(Stored data entries)

★ ★ ★ ★ ★ ★ ★

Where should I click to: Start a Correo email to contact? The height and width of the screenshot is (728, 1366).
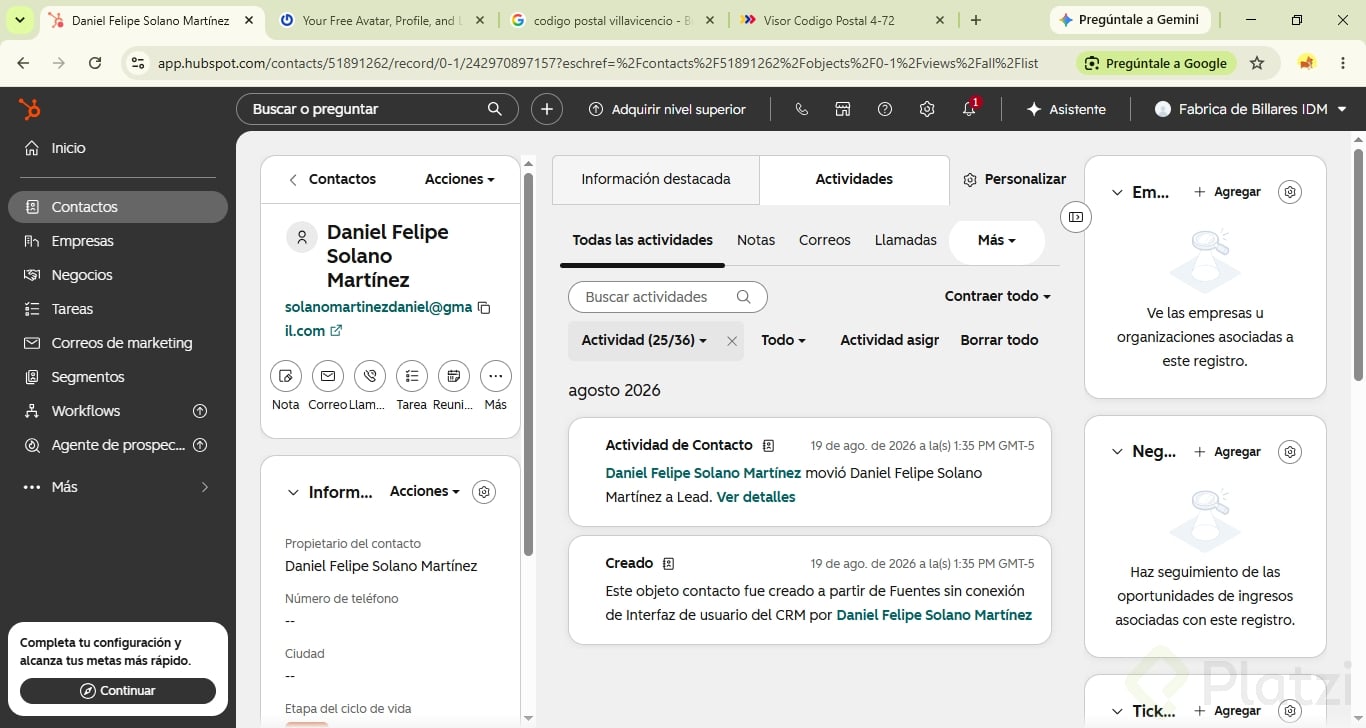328,376
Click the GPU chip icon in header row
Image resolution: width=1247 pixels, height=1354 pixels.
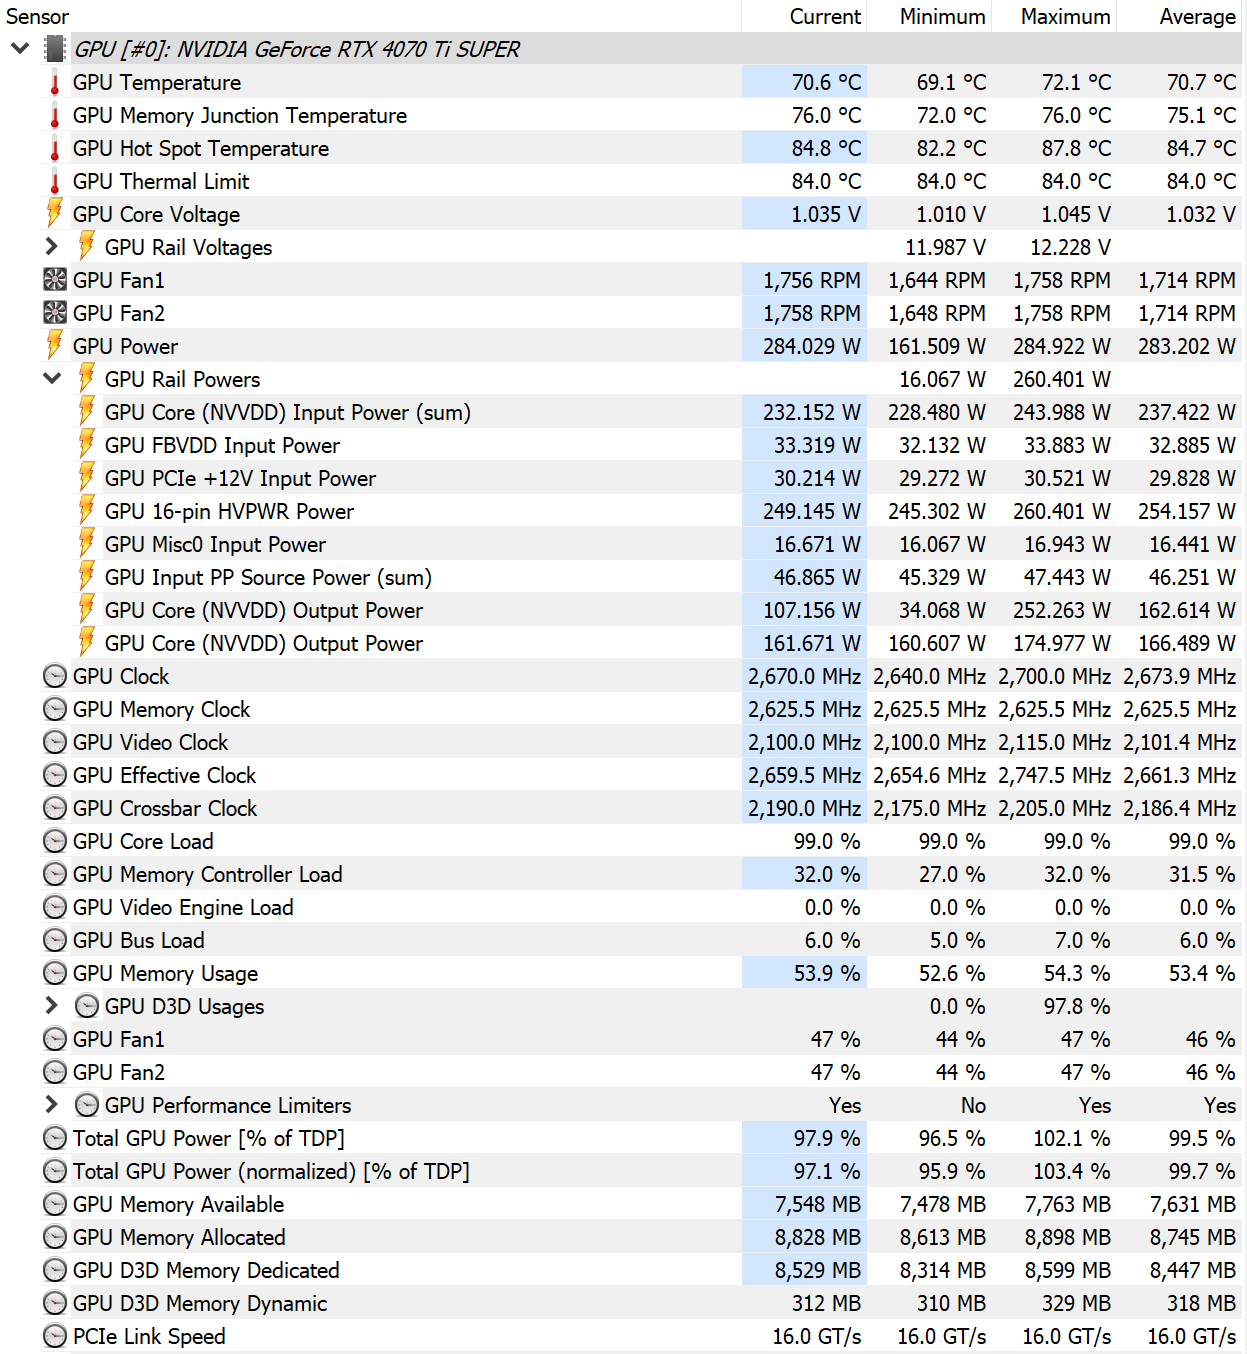pos(55,49)
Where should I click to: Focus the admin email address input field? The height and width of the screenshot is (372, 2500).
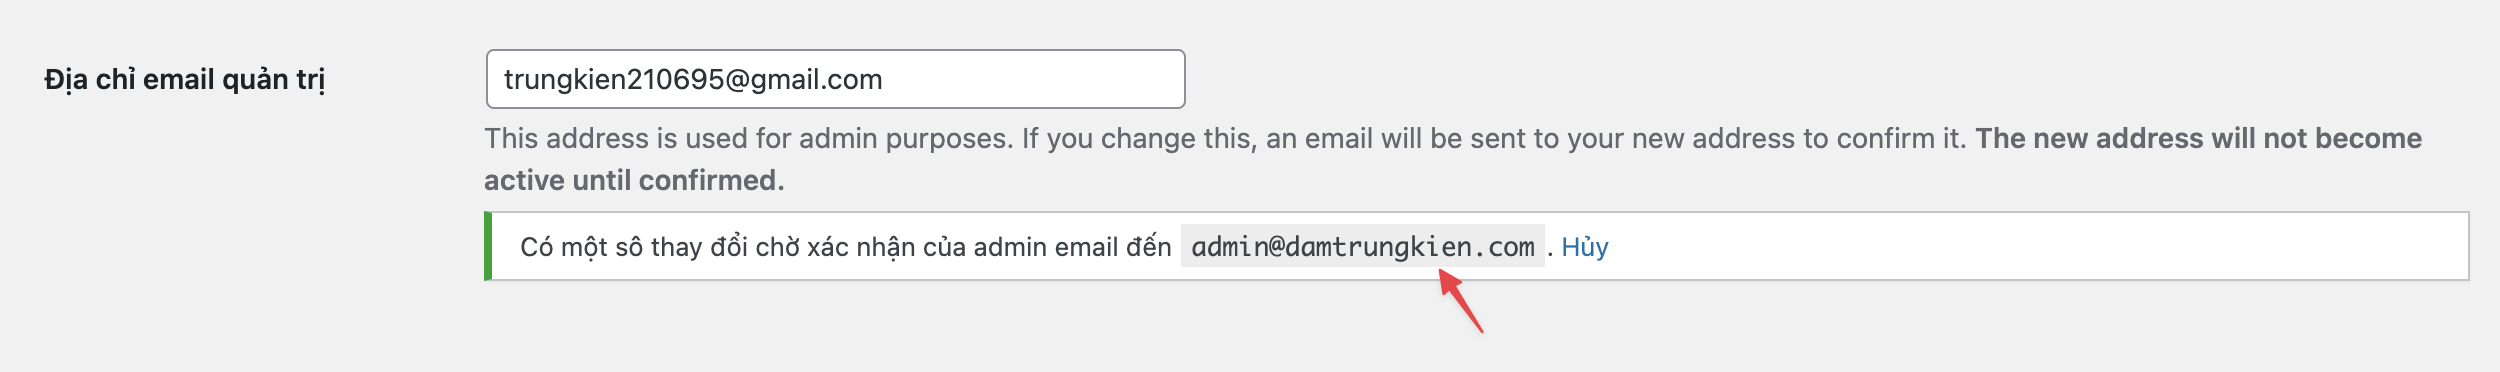(x=835, y=79)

★ ★ ★ ★ ★ ★ ★

How to complete this task
Exact copy, no pictures: please print the data above once more.

Solution to this problem
Where should I click to: Start a Correo email to contact? The height and width of the screenshot is (728, 1366).
328,376
Click the GPU chip icon in header row
Image resolution: width=1247 pixels, height=1354 pixels.
pos(55,49)
Where should I click to: Focus the admin email address input field? The height and width of the screenshot is (372, 2500).
(x=835, y=79)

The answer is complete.